Exercise goal: Examine the material below. Gather every line in which the string "Open" appears.

Data to use:
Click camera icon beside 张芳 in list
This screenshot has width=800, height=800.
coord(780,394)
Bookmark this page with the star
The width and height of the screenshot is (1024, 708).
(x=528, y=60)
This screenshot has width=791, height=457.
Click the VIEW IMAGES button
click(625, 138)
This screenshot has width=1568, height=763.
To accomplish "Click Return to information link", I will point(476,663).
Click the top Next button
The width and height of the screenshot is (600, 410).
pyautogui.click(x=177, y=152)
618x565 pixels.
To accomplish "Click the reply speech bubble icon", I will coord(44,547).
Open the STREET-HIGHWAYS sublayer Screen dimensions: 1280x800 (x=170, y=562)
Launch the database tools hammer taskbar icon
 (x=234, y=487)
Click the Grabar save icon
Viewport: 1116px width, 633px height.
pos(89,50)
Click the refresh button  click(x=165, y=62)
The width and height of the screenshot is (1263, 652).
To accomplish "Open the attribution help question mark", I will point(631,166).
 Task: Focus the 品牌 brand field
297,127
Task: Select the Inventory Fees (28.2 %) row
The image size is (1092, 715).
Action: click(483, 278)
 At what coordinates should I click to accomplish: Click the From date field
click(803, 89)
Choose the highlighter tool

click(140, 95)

Solution to this task:
Open the STREET-HIGHWAYS sublayer Screen dimensions: 1280x800 (x=170, y=562)
To accomplish "Open the attribution help question mark", I will point(631,166).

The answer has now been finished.